Bogost furrows his brow asking, “Why didn’t they just click the ‘Full Page’ link to get to the cows?”

You work for the Transportation Security Administration, manning the x-ray machine at a local airport. Your day begins easily enough, quickly scanning passengers’ luggage and bodies and waving them through. But after a few minutes, you get an alert—shirts are now contraband. OK, fine, you dutifully strip people of their T-shirts as they pass through the metal detector. Then another alert: Mobile phones are prohibited, too. Wait, now coffee isn’t allowed either, but cell phones are OK again. As you struggle to keep the new rules straight, the line of cranky passengers gets longer. Wait, snakes and turbans have just been outlawed.
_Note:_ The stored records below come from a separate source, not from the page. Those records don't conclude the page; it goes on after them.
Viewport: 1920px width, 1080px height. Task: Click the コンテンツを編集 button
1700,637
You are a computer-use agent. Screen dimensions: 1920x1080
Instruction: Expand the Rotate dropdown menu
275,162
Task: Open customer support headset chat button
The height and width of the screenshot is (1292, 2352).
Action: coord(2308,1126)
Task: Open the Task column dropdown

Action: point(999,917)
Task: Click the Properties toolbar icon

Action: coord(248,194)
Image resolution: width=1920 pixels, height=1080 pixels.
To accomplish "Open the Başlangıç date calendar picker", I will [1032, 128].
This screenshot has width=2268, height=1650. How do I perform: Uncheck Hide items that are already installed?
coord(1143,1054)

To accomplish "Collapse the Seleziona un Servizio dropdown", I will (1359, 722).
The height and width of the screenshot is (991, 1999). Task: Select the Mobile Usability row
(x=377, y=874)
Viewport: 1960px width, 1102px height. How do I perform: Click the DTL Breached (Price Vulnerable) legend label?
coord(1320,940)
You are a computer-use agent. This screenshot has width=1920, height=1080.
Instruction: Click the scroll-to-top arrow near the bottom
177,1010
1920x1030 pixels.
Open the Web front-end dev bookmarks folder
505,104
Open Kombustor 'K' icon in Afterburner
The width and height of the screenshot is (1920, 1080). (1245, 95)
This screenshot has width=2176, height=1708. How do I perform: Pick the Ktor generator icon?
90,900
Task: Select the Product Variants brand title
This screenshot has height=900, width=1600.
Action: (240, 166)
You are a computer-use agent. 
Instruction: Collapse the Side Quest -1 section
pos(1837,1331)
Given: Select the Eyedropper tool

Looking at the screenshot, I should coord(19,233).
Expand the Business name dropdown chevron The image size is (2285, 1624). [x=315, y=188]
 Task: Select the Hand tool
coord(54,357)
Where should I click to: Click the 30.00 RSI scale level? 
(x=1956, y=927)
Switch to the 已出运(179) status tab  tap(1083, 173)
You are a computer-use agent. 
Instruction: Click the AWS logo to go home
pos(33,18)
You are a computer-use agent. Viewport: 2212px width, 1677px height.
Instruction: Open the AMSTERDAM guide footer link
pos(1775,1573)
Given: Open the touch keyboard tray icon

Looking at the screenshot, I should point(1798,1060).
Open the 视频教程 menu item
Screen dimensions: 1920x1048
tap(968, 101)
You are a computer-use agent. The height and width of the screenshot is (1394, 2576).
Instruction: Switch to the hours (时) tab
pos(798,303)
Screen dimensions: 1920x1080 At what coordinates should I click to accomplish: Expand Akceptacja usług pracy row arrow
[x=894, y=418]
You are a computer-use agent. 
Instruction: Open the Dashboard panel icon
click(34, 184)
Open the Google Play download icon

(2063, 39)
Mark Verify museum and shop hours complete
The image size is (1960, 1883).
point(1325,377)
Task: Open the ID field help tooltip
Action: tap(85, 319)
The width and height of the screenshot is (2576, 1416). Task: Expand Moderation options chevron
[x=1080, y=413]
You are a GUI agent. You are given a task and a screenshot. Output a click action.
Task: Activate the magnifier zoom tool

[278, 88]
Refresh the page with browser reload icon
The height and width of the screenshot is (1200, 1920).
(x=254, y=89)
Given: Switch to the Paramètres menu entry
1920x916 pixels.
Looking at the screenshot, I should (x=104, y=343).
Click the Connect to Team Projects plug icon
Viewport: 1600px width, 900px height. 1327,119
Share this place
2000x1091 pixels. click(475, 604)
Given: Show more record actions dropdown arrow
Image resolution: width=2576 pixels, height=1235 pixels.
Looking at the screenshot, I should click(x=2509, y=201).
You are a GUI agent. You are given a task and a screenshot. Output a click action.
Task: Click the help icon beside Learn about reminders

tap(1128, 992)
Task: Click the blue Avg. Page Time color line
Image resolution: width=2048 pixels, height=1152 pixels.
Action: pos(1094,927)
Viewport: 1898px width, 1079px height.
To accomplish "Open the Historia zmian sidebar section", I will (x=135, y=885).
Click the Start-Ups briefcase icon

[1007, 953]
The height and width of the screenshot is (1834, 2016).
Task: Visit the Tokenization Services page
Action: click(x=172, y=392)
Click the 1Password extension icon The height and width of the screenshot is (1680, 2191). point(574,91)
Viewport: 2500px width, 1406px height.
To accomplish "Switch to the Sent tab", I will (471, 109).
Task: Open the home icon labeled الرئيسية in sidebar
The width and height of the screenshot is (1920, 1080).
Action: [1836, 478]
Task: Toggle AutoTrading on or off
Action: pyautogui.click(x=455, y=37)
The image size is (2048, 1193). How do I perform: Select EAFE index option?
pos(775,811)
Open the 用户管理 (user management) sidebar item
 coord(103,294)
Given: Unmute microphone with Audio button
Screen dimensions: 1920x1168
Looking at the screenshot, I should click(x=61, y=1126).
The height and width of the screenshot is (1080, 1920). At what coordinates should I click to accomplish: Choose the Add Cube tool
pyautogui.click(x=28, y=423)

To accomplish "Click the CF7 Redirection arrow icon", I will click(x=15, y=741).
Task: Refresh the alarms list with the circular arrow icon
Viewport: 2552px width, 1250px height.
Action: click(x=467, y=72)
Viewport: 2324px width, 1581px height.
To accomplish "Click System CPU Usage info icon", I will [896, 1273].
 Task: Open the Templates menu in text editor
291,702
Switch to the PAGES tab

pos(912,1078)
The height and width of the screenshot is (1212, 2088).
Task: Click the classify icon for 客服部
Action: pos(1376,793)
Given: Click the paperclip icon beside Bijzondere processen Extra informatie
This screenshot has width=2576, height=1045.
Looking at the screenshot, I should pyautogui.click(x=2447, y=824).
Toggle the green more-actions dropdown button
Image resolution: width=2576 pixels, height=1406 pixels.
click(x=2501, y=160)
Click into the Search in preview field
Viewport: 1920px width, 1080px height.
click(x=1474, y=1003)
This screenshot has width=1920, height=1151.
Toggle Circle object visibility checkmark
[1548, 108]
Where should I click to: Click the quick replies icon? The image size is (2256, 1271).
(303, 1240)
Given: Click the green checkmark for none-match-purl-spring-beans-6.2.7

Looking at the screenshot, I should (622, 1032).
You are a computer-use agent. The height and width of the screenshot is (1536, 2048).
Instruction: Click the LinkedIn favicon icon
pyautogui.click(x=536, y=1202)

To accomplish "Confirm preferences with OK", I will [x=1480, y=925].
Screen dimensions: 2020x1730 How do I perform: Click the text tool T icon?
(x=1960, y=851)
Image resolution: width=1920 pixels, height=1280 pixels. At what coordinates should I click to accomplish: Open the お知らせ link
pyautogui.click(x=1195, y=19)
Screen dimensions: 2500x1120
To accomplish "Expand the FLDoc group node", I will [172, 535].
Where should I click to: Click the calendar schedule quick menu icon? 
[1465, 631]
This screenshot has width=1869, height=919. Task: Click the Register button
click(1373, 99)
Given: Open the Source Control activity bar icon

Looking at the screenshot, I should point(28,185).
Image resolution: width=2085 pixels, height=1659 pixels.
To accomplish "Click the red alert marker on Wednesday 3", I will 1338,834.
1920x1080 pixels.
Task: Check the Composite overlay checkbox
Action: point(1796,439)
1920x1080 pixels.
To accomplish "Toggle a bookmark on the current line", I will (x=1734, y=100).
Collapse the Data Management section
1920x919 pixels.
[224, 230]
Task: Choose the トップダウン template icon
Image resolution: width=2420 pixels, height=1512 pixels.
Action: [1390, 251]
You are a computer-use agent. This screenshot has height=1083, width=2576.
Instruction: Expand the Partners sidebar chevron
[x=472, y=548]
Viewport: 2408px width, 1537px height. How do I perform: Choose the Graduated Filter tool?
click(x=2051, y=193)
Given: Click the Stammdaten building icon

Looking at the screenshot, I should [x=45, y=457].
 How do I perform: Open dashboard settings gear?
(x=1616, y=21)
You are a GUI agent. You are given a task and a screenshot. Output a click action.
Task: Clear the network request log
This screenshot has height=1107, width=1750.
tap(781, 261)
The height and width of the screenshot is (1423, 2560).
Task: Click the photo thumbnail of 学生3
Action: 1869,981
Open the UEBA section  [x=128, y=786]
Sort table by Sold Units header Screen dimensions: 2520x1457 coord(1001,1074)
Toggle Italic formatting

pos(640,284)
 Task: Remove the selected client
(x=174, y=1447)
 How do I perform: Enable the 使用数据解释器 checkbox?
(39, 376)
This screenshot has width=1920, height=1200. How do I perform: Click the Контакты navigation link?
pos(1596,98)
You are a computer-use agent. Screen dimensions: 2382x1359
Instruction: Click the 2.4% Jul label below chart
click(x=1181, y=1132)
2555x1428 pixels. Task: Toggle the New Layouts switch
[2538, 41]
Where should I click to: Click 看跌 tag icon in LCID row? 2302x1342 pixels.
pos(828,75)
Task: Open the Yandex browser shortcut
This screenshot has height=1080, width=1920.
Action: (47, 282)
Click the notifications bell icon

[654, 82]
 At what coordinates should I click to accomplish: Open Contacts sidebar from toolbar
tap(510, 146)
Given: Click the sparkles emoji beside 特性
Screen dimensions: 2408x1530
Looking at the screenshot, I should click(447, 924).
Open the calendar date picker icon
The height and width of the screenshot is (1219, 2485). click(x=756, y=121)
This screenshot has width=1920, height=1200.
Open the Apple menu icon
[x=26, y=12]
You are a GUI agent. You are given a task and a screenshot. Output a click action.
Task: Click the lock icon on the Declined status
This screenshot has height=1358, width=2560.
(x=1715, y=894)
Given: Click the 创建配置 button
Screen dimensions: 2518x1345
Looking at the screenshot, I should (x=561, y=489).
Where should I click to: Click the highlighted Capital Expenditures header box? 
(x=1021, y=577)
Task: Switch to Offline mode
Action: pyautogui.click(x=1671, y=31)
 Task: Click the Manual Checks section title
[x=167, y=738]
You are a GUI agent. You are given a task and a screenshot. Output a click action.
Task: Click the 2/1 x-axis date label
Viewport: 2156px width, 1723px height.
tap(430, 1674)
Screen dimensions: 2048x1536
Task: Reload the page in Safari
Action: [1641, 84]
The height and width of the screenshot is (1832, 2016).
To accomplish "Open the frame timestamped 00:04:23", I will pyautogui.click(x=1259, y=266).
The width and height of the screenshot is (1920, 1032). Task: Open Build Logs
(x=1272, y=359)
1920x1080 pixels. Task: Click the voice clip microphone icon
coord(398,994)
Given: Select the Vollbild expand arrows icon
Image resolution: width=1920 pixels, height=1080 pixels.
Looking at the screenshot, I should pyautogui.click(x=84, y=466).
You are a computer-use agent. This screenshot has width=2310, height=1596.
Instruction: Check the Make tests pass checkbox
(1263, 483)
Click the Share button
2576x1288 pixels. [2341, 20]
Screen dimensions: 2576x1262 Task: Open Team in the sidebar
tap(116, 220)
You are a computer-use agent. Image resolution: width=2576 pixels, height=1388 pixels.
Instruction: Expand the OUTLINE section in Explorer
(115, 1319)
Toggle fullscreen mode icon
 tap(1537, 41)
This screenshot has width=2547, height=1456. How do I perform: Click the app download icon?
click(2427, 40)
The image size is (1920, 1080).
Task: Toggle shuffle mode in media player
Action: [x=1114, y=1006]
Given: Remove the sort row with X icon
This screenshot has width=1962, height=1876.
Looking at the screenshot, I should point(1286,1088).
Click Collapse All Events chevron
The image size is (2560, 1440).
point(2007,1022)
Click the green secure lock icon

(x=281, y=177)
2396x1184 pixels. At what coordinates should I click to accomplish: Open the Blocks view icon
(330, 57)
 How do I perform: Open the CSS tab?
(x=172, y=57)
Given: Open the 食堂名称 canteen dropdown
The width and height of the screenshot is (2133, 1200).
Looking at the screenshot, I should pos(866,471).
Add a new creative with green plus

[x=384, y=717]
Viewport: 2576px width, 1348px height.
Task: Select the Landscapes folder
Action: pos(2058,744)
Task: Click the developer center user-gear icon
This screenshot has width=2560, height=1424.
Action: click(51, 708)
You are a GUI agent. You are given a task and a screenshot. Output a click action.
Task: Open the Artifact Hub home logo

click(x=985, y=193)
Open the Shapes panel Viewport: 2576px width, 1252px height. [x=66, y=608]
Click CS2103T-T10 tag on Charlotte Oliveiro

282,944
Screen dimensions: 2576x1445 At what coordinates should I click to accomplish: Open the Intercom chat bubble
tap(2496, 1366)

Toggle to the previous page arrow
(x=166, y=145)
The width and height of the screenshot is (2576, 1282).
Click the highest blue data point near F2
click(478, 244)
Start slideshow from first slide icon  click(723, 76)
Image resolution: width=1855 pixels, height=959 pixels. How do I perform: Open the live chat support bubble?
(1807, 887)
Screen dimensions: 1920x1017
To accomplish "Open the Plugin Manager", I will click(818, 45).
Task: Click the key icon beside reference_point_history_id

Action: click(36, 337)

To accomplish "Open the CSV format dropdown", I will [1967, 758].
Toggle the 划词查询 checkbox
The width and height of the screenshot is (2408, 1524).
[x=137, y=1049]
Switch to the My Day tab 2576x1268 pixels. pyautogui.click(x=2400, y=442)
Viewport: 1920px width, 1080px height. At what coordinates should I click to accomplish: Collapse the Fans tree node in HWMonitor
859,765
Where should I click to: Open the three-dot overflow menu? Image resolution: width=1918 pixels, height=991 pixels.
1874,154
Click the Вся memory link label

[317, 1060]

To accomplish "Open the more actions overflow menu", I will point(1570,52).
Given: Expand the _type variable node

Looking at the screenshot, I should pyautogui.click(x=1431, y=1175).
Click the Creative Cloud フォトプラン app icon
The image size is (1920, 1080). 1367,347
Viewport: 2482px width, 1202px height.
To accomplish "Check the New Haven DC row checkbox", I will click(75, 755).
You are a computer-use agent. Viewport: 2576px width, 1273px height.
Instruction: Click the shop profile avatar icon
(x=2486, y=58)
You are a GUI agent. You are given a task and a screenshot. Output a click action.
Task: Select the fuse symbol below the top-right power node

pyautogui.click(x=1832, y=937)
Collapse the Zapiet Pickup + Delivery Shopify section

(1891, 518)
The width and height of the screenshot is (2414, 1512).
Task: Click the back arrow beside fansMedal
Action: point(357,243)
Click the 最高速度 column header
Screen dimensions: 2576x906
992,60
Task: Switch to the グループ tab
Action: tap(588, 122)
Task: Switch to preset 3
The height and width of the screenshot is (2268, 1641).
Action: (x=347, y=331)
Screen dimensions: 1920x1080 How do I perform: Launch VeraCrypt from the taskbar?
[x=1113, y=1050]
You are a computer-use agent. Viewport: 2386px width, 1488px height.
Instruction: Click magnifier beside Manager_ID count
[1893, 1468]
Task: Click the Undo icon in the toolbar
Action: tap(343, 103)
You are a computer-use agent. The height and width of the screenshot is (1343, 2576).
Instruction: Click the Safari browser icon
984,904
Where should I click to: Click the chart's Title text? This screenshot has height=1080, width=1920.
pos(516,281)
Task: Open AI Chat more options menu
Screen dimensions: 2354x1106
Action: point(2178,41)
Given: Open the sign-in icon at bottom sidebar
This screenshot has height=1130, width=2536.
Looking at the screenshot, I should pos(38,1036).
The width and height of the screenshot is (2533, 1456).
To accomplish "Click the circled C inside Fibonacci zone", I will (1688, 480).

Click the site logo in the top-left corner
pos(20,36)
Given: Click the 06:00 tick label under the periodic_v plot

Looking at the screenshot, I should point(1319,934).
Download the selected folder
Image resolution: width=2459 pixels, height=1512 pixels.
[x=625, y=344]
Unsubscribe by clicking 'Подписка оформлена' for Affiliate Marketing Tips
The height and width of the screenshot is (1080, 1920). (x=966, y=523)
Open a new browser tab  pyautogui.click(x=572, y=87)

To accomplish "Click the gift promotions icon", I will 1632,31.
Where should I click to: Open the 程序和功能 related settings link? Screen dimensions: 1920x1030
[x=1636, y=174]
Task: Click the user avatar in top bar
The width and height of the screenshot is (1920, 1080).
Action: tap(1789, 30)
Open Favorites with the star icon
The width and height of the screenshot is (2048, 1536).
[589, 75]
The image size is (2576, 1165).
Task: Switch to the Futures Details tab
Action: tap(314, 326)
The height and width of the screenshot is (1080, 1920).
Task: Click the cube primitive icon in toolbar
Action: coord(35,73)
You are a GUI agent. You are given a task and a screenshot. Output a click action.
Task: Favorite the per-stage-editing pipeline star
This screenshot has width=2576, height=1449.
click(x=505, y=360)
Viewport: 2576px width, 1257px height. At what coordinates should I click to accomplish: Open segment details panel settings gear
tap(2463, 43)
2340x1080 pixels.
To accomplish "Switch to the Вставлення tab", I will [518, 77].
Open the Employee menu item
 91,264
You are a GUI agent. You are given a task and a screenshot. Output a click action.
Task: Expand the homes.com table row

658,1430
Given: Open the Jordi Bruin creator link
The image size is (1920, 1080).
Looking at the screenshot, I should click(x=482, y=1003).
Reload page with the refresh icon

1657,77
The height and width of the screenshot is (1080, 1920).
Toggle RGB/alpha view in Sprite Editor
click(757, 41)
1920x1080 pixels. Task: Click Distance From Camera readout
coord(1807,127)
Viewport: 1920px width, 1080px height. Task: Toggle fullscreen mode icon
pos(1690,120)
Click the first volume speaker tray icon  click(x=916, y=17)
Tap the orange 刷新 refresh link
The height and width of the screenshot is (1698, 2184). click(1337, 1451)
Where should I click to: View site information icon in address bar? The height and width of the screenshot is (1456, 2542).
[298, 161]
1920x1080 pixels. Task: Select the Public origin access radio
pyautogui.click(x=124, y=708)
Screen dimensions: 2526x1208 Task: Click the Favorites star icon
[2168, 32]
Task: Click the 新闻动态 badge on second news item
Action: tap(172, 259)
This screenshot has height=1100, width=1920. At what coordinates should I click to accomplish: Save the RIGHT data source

Oh, and shirts are allowed now, but you didn’t realize that until you’d already stripped down another passenger. That’s one strike against you. Now native headdresses are forbidden, turbans are OK, but shoes must be removed. You get confused and let a snake through—another black mark. The line of passengers begins to stretch across the room even as new regulations keep coming in faster than you can process them. Before long, you are fired—not because you’ve endangered anyone’s safety, but because you failed to cope with the illogical edicts of a capricious bureaucracy.